At UNC-Chapel Hill, her early work involved research into the regulation of genes that code for cell-surface proteins that can trigger immune cells called T-cells. Those proteins can cause T-cells to recognize and fight foreign invaders or cancerous cells. And they can also dictate why organ transplants fail — as they can cause the immune system to recognize transplanted cells as foreign. Ting received a grant early on to study one protein called HLA-DR that’s involved in activating T-cells. She and her collaborators discovered DNA promoter sections that turn on downstream genes coding for the cell-surface markers that activate T-cells.

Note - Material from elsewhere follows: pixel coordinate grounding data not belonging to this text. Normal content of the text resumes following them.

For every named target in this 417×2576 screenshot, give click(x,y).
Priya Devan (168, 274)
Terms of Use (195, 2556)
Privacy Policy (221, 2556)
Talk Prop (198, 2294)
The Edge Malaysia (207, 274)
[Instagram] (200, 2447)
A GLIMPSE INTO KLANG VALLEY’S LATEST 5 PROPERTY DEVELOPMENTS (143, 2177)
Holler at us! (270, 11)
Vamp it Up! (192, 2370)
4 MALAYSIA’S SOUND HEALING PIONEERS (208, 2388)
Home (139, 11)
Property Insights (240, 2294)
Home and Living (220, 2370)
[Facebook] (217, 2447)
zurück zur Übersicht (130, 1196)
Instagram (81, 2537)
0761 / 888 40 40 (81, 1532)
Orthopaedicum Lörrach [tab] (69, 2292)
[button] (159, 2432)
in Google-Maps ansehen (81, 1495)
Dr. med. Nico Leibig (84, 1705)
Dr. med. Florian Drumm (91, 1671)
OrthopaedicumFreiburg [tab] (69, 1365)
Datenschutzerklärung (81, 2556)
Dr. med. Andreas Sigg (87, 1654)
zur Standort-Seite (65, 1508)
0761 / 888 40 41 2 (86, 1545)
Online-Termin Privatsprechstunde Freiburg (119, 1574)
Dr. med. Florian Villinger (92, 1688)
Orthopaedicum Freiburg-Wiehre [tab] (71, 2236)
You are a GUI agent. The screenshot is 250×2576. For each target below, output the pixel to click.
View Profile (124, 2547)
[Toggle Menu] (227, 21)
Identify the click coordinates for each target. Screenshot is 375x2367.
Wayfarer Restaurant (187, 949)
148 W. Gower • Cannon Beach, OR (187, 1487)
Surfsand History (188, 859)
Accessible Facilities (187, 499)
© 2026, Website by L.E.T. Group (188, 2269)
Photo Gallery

“We were the first to define the DNA sequences that control genes known as Class II Major Histocompatibility genes, which are important in transplantation and in T-lymphocyte activation,” she said.

Her lab also characterized a family of proteins called NLRs that help regulate the immune system. Those proteins can boost the immune system’s inflammatory response, she said. Changes in the genes that code for those proteins can lead to inflammatory diseases and other problems.

“The NLR genes are very complex and are involved in a range of cellular functions, but all help control inflammation – which is now understood to be tightly linked to cancer, metabolic diseases like type 2 diabetes, and contributes to Alzheimer’s and traumatic brain injury,” she said.

She explained that there’s great value in understanding the immune system at the molecular level.

“By better understanding the immune system, you might be able to figure out ways to control it — so that if it goes haywire, you might be able to tone it down a little bit, or maybe you want to activate it to maintain a good immune response,” she said.

Ting is now also the principal investigator for two major federal center grants. One of those projects is funded by a five-year, $10 million grant from the National Institute of Allergy and Infectious Diseases to study how the immune system recognizes viruses, and the pathways that are triggered when immune cells recognize invaders. That grant was awarded in March 2014 and is a collaboration with four other lead UNC researchers.

Ting is also principal investigator on a five-year, $18 million grant from the institute to study how to use synthetically-made nanoparticles to make better vaccines in a collaboration with investigators from UNC, Duke University and Liquidia Technologies. That collaborative project also began last year. And as part of a separate project, she is now collaborating with other investigators on campus to use nanoparticles to improve cancer vaccines.

Both projects involve the work of multiple investigators working together – which Ting said is imperative to life science and medical research as the field has become more sophisticated and specialized over time. And she said UNC is a “spectacular” place for that kind of collaborative work because of the openness and collegial attitude of researchers across campus.

“One of the true joys of coming to work here is the interaction with all of my colleagues,” Ting said in the Berryhill lecture in 2010.

And she also found another aspect of working at UNC that was key to her success: an environment that allowed her to be a mother of two and a scientist.

“When I started, I was determined that I would not give up having a family for a career,” she said. “I did not have the terminology for this, but of course, now it is called ‘having it all.’ It is unquestionable in my mind that if I were at a less hospitable environment and not at UNC, this goal would have been much harder to reach.”